A much-anticipated proposed rule on interoperability should be coming “shortly,” according to a top Trump administration official.
“Hopefully in the next couple of weeks we’ll have some more clarity,” Centers for Medicare & Medicaid Services (CMS) Administrator Seema Verma told reporters on Tuesday.
A rule titled “Interoperability and Patient Access” is still under review by the Office of Management and Budget. The proposal, deemed “economically significant,” vaguely says it will “move the health care industry toward a more accessible and interoperable health care ecosystem.”
While Verma didn’t comment on the specifics of the rule, she threw her support behind requiring health systems and physician practices to provide patients access to their medical records in order to participate in Medicare.

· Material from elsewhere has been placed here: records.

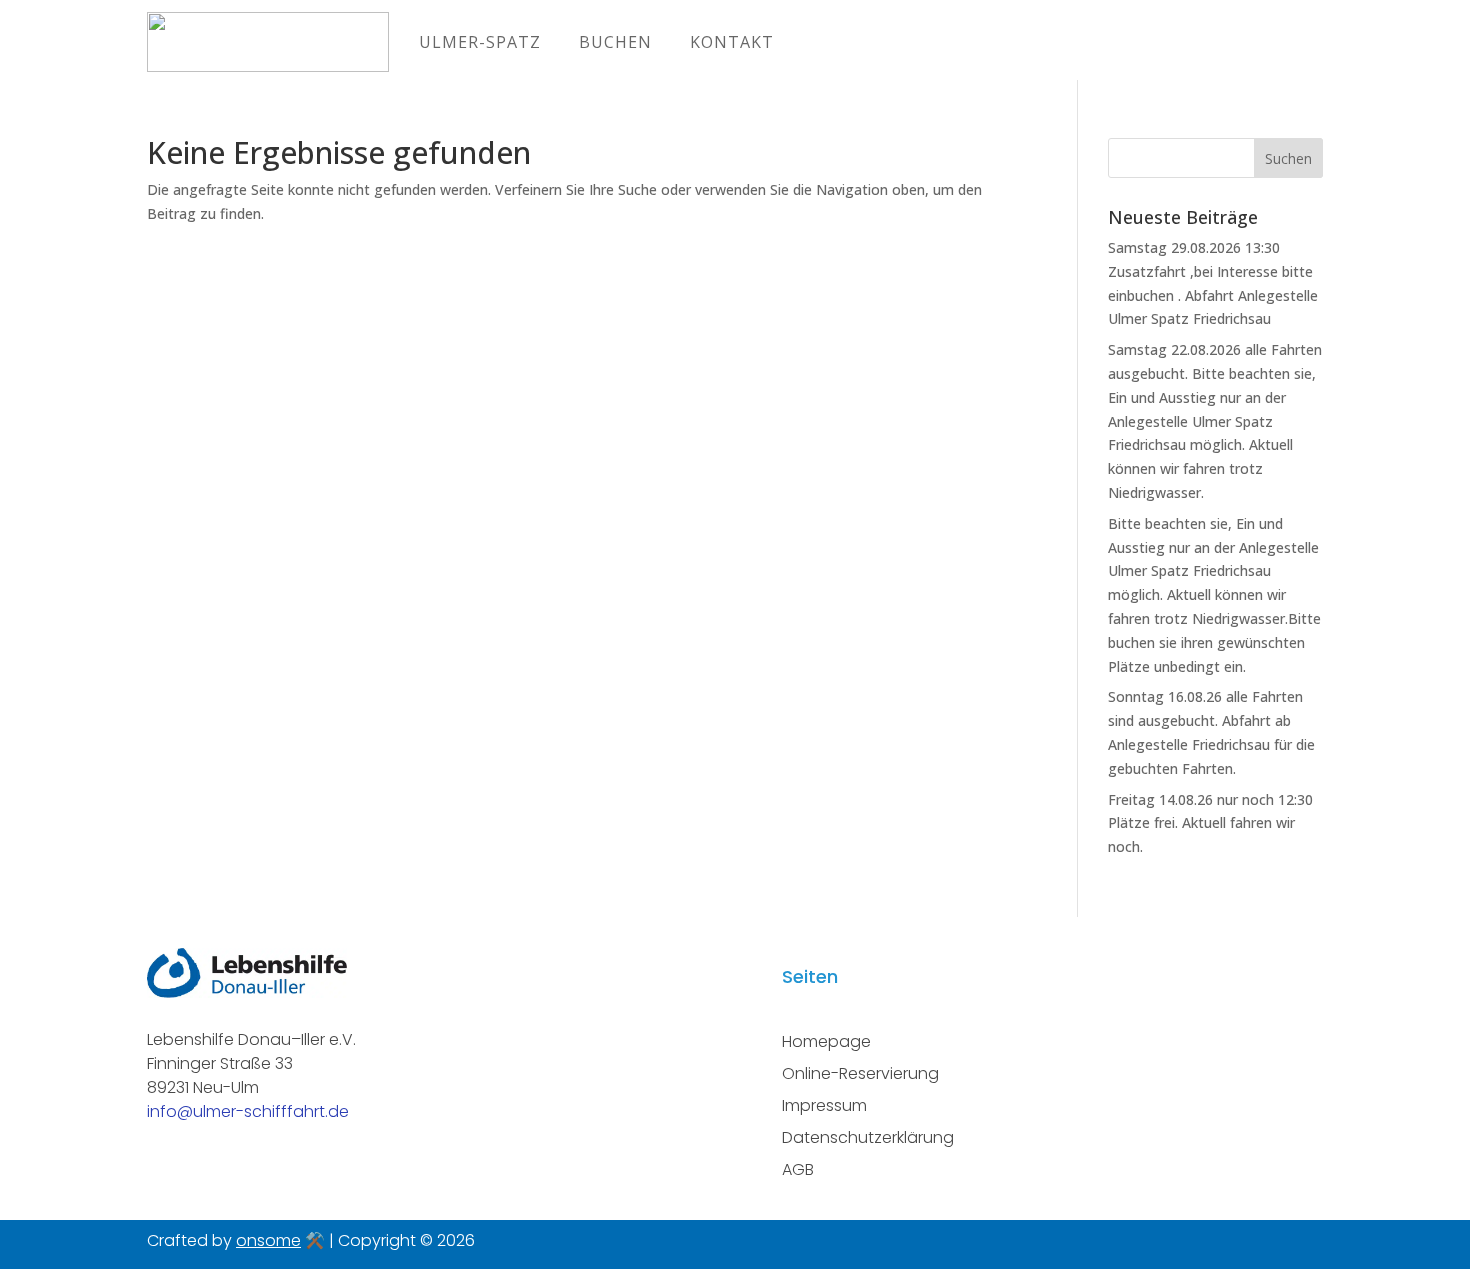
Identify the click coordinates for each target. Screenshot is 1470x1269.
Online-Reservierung (860, 1073)
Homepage (826, 1041)
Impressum (824, 1105)
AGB (798, 1169)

CMS first floated that idea in April and has included a request for information in nearly all of its payment rules this year. Verma noted that the government has spent nearly $36 billion on EHR adoption, but most patients still can’t access their medical records. Building that requirement into Medicare Conditions of Participation and Medicaid Conditions for Coverage are levers the administration can pull.
“I think that’s much easier, to some degree, for hospitals and physicians where they were funded to essentially have the electronic health records—a little bit more of a thorny issue when it comes to post-acute care providers where some of them don’t have an EHR,” she said.
The administration’s MyHealthEData initiative is predicated largely on the idea that patients deserve full access to their medical records in electronic form.
But changes to Medicare requirements would meet stiff resistance from provider lobbying groups like the American Hospital Association, which has said it “strongly opposes” such a proposal.
Verma also highlighted progress in the administration’s Blue Button 2.0 program, aimed at putting Medicare claims data in API form. To date, 1,500 developers are in the program, she said. Verma has previously warned commercial insurers that they need to make claims data available to members.
“Obviously, privacy and security are of top concern, but they are finding ways to take that data and turning it into apps,” she added.
Tina Reed contributed to this story.